It's easier to read code which has each of the imports specified,
because you can see where types are coming from without requiring IDE
specific features and mouse hovering, or going through large pages of library documentation. Many people read a lot of code outside the IDE in code review, diffs, git history, etc.
Another alternative is to type the fully qualified class name as you need it. In my example, there are two Element objects, one created by my org.opensearch.Element and the other org.w3c.dom.Element.
To resolve the name conflict, as well as to minimize import "clutters", I've done this (in my org.opensearch.Element class):
public org.w3c.dom.Element toElement(org.w3c.dom.Document doc) { /* .... */ }
As you can see, the return Element type is fully-typed (i.e., I've specified the fully-qualified class name of Element).
Problem solved! :-)
I use explicit imports, and have done so for many years. In all my projects in the last decade this has been agreed with team members, and all are happy to agree to to use explicit imports, and avoid wildcards. It has not been controversial.
In favour of explicit imports:
precise definition of what classes are used
less fragile as other parts of the codebase changes
easier to code review
no guessing about which class is in which package
In favour of wildcards:
less code
easier to add and maintain the imports when using a text editor
Early in my career, I did use wildcard imports, because back then IDEs were not so sophisticated, or some of us just used text editors. Managing explicit imports manually is quite a bit of effort, so wildcard imports really help.
However at least once I was bitten by the use of wildcard imports, and this lead be to my current policy of explicit only.
Imagine you have a class that has 10 wildcard imports, and it compiles successfully. Then you upgrade 5 jar files to newer versions (you have to upgrade them all, because they are related). Then the code no longer compiles, there is a class not found error. Now which package was that class in? What is the full name of the class? I don't know because I'm only using the short name, now I have to diff the old and new versions of the jars, to see what has changed.
If I had used explicit imports, it would be clear which class had been dropped, and what it's package was, and this which jar (by looking of other classed in that package) is responsible.

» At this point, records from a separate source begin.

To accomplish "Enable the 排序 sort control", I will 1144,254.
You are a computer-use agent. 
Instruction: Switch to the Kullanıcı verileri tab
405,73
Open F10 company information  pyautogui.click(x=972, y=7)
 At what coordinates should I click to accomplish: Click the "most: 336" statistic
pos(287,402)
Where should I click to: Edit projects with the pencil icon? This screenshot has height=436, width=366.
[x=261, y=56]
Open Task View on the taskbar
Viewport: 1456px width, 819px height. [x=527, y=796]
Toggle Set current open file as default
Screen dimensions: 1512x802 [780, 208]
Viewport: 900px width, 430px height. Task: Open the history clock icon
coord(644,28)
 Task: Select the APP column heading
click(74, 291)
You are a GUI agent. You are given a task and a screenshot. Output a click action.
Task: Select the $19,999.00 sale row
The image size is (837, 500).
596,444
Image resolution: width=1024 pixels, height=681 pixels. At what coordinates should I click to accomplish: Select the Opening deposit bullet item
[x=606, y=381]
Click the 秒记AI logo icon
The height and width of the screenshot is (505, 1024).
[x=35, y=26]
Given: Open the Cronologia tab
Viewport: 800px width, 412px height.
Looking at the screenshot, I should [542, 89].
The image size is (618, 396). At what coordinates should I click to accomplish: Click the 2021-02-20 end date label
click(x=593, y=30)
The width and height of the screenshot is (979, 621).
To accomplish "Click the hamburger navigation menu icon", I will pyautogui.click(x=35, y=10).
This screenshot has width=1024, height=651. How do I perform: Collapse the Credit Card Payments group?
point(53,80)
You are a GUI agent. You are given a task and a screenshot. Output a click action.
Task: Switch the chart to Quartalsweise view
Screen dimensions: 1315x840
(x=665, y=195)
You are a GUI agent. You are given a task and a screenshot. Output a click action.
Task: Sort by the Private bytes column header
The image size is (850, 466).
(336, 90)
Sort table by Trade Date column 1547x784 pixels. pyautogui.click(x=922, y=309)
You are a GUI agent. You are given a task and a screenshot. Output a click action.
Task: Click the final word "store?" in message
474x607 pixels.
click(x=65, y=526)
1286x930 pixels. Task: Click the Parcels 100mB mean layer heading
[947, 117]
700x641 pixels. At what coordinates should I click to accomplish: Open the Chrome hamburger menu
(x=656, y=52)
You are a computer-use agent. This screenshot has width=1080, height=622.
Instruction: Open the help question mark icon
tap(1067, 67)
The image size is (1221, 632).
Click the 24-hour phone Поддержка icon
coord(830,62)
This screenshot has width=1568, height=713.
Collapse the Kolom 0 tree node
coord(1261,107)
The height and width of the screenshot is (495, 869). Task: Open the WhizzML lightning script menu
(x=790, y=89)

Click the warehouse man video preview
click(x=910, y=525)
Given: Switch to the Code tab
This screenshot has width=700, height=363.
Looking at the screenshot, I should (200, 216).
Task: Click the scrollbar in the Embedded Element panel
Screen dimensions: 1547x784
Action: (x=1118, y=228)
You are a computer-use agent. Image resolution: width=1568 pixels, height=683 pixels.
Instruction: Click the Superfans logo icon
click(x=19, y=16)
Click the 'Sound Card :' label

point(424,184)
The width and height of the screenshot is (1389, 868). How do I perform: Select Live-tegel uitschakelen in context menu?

There are also problems reading code history, or looking at historic merges. When you have wildcard imports there is uncertainty for the reader about which class is which, and thus what the semantics of the code changes are. With explicit imports you have a precise description of the code, and it acts as a better historical record.
So overall the benefit of the small amount of extra effort to maintain the import, and extra lines of code are easily outweighed by extra precision and determinism given by explicit imports.
The only case when I still use wildcards, is when there are more that 50 imports from the same package. This is rare, and usually just for constants.
Update1: To address the comment of Peter Mortensen, below...
The only defence Kevlin Henney makes in his talk for using wildcards is that the name collision problem doesn't happen very often. But it's happened to me, and I've learnt from it. And I discuss that above.
He doesn't cover all the points I've made in my answer above. -- But most importanly, I think the choice you make, explicit or wildcard, doesn't matter that much, what matters is that everyone on the project/codebase agree and use a consistent style. Kevlin Henney goes on to talk about cargo-cult programming. My decisions as stated above are based on personal lessons over decades, not cargo cult reasoning.
If I was to join a project where the existing style was to use wildcards, I'd be fine with it. But if I was starting a new project I'd use precise imports.
Interestingly in nodejs there is no wildcard option. (Although you do have 'default' imports, but it's not quite the same).
It's subjective and depends greatly on the circumstances. I sometimes bounce between the two.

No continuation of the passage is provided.